The project is desperately needed, according to researchers. “There’s really no more fundamental obligation that a prison or jail has than keeping the people inside safe and alive. If there are people dying inside, we need to know that,” said University of Texas professor Michele Deitch.
And many are dying. In St. Bernard Parish, the Sheriff’s Office released information in January 2020 about a death from drug detox—but failed to report a similar death three months earlier.
The Jefferson Parish Sheriff’s Office failed to disclose the deaths of two detainees who hung themselves in 2017 until a third detainee did the same thing some weeks later. Jefferson Parish has also seen a series of lawsuits filed to address jail conditions, where four suicides, eight deaths from illness, and two overdoses took place between 2017 and 2019. It was the deadliest jail in the state for those three years on a per capita basis, according to Reuters.
In the East Baton Rouge Parish Prison, 44 people have died in custody since 2012, prompting calls for reform there as well.
Orleans Parish has long been a focal point for Loyola’s Armstrong and other reform advocates. Poor conditions in the jail there led to the creation of a consent decree between the sheriff and prisoner advocates in 2013. Armstrong has been keeping a running tally of deaths there. She said that growing concern over mass incarceration, the Black Lives Matter movement, and deaths like that of Sandra Bland in a Texas jail have heightened public awareness.
“There’s a lot more attention around the racial disparities that we see,” Armstrong said. “We now have this enhanced understanding of what the criminal justice system is.”
The federal government mandates that local jails send death reports to state law enforcement commissions, which compiles them for submission to the U.S. Department of Justice. But data is often incomplete or out of date, and deaths are not broken down by facility.
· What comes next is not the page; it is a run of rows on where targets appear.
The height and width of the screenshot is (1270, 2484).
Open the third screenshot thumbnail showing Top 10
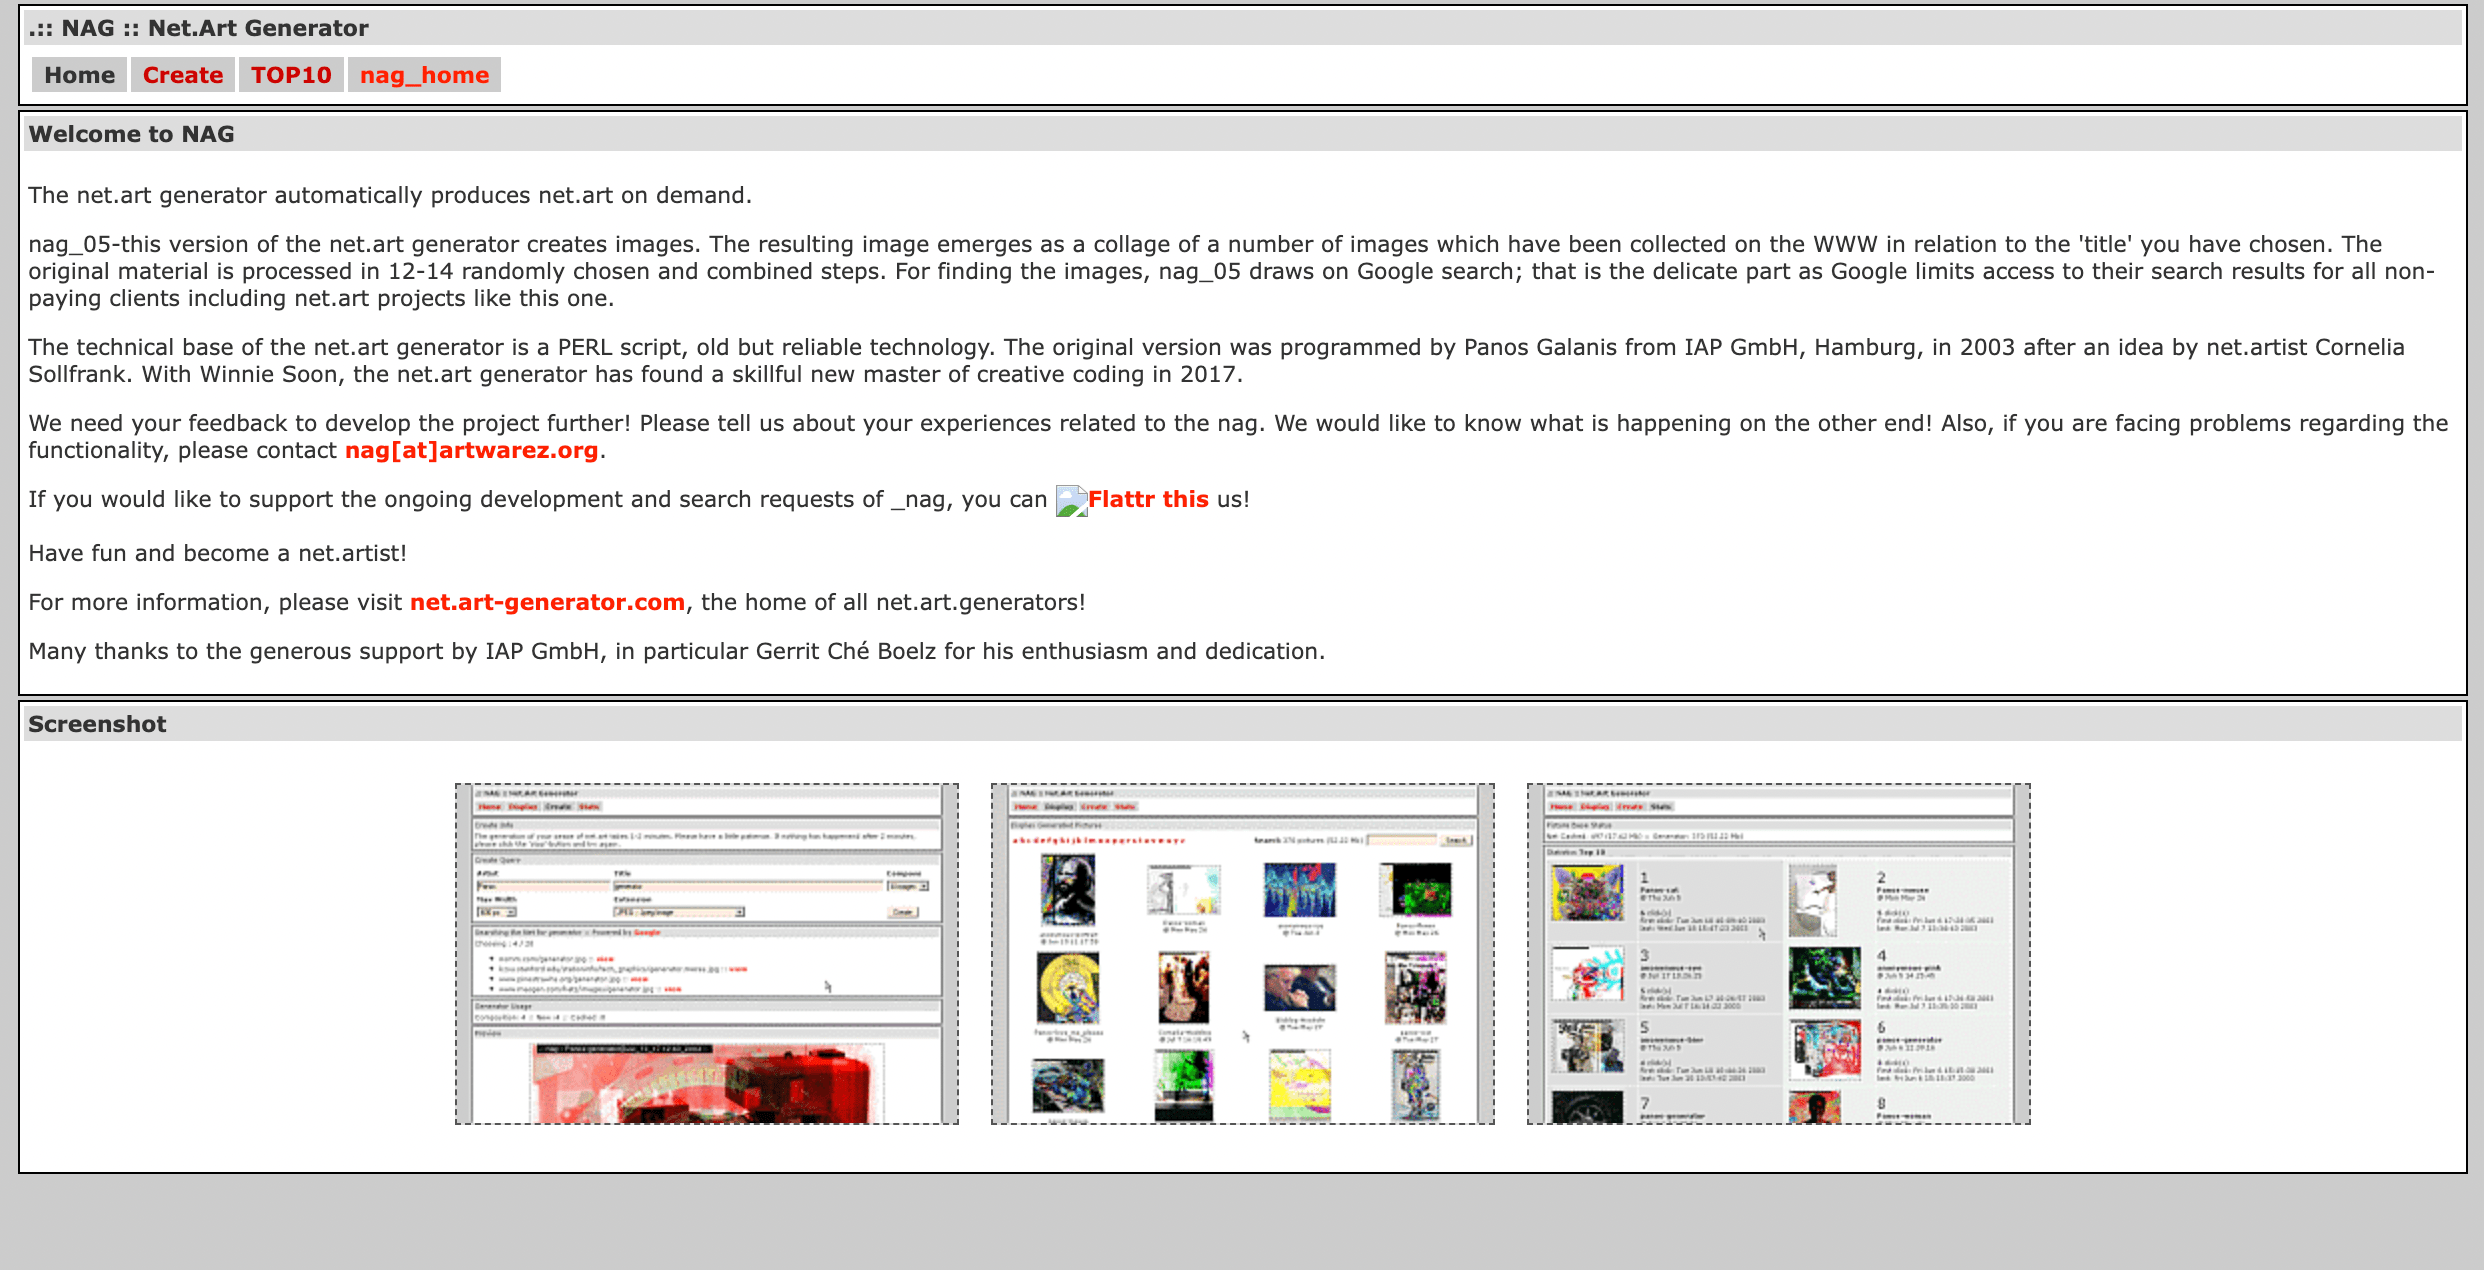coord(1778,953)
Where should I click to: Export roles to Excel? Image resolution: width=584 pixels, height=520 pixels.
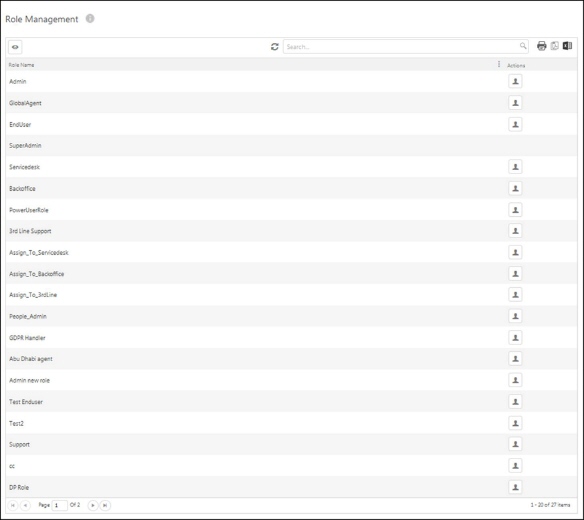567,46
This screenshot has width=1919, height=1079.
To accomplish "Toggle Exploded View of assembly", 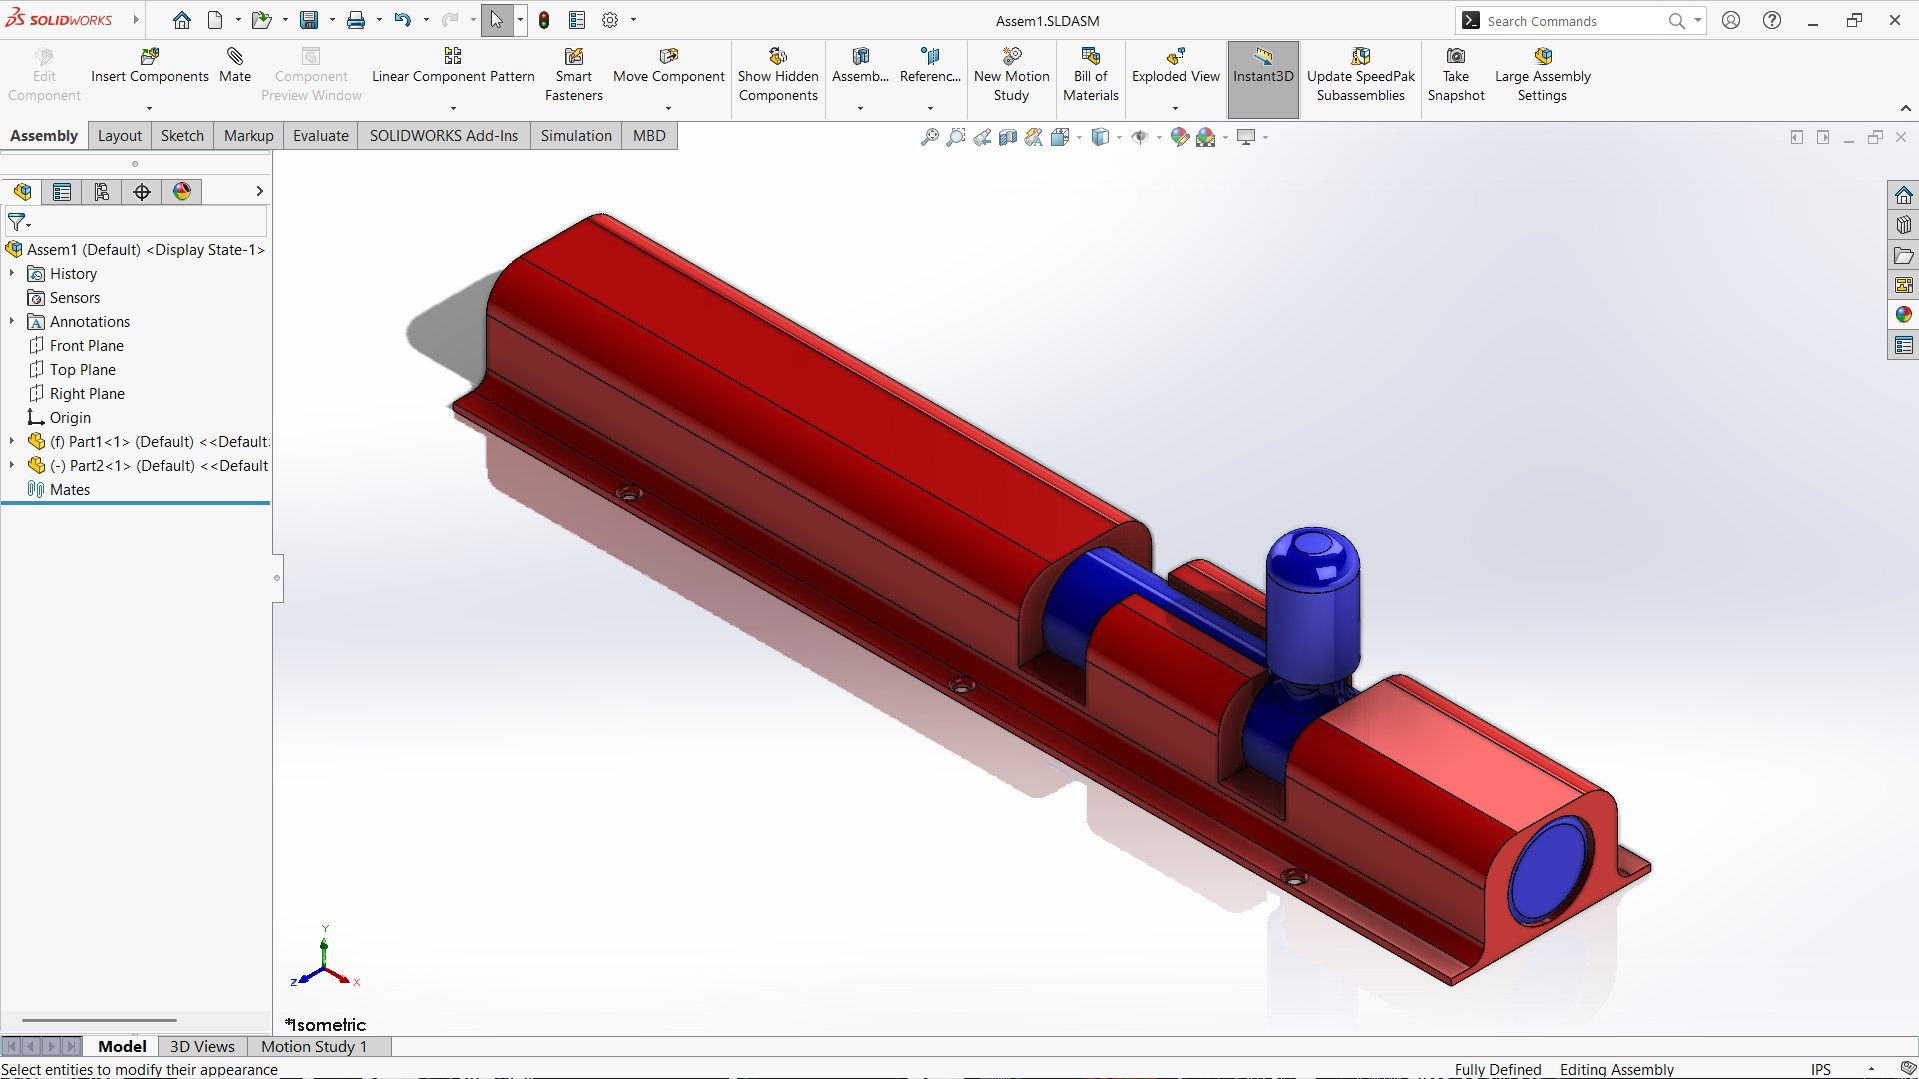I will click(x=1175, y=66).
Professor Armstrong also said she hopes the state will create its own official accounting of deaths in custody, and use the information to save lives. “Data alone is never enough,” she said. “It also takes a commitment to change, and the leadership by people who are directly impacted, to point out these areas for making jails and prisons safer and more humane.” To date there is no basis to assume anyone in law enforcement or state government in Louisiana has any interest in keeping prisoners alive or ensuring any type of accountability when prisoners die in custody.